5 Assembling bytecode (II)

The package {rbytecode} provides a means of creating R bytecode objects from a text representation of the instructions. This text is referred to as R bytecode assembly.

The compilation process in {rbytecode} differs from R’s built-in bytecode compiler in that it does not take R code as input - instead the input code is a sequence of R bytecode instructions.

5.1 High-level description

A high-level overview of the assembly process is show in the image below:

High-level overview of compiling bytecode assembly

R bytecode assembly (text) is compiled using rbytecode::asm()
The output is a standard R bytecode object.
This bytecode object can then be executed by eval() where it is passed to R’s bytecode VM to produce a result.

5.2 Details on compilation

The process of compiling bytecode assembly to a bytecode object actually happens in two phases:

Parsing of the assembly code into a data.frame object called bcdf i.e. bytecode data.frame
The bcdf is the main data structure for translation of the instructions into a bytecode object.

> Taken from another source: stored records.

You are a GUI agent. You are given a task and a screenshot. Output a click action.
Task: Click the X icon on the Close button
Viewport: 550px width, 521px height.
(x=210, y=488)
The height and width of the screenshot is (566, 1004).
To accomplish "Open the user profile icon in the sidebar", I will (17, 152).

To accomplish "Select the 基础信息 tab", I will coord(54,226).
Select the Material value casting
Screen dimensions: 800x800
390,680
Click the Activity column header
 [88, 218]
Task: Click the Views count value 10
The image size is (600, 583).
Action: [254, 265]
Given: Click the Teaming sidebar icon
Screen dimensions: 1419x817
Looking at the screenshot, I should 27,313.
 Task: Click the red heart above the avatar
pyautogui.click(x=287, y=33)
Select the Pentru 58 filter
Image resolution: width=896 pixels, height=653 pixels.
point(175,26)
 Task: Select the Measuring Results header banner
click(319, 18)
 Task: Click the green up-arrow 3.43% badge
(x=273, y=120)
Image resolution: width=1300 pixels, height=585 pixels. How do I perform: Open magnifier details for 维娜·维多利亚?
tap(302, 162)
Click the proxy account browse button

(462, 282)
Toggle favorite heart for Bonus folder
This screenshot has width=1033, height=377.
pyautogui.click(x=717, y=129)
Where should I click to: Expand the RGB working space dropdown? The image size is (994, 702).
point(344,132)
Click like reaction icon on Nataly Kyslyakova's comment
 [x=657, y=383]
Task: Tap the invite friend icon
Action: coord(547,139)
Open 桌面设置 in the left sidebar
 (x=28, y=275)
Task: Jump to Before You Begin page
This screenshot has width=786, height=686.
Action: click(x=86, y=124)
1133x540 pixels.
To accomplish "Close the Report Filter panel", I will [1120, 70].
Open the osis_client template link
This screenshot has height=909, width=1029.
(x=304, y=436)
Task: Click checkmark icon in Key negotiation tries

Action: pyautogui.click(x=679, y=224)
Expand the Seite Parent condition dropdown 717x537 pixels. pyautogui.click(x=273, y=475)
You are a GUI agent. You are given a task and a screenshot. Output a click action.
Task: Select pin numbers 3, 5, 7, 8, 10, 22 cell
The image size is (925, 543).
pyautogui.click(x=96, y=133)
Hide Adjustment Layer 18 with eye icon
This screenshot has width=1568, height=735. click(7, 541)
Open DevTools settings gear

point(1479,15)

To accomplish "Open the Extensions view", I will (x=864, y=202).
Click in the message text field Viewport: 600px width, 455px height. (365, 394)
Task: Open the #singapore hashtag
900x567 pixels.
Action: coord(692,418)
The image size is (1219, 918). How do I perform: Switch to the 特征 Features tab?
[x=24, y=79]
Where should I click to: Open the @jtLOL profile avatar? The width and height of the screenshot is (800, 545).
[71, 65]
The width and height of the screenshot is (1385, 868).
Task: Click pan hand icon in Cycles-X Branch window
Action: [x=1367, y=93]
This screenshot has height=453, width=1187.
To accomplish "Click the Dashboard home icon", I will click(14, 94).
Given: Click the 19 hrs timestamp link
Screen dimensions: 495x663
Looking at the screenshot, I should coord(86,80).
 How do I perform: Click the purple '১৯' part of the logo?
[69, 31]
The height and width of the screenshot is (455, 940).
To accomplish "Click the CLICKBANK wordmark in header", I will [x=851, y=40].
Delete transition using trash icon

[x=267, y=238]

The two-step process of compilation: parsing assembly code and producing bytecode

Creating a bytecode object from bcdf is enabled by using other key data structures and methods from the {compiler} package.

For each row in the bcdf:

The integer code for the instruction is its position in compiler:::Opcodes.names (and adjusted for C’s 0-based indexing)
The argument count is from compiler:::Opcodes.argc
The type of each argument have been included in the {rbytecode} package’s main meta-information data structure: rbytecode::ops
For each argument for the instruction from this row in the bcdf place the arguments in the consts list
The full instruction is then a vector of integers comprised of:
- the instruction opcode
- integer indexes in the consts list - one for each argument

See Section 13 for a walkthrough of the compilation process on some simply bytecode assembly.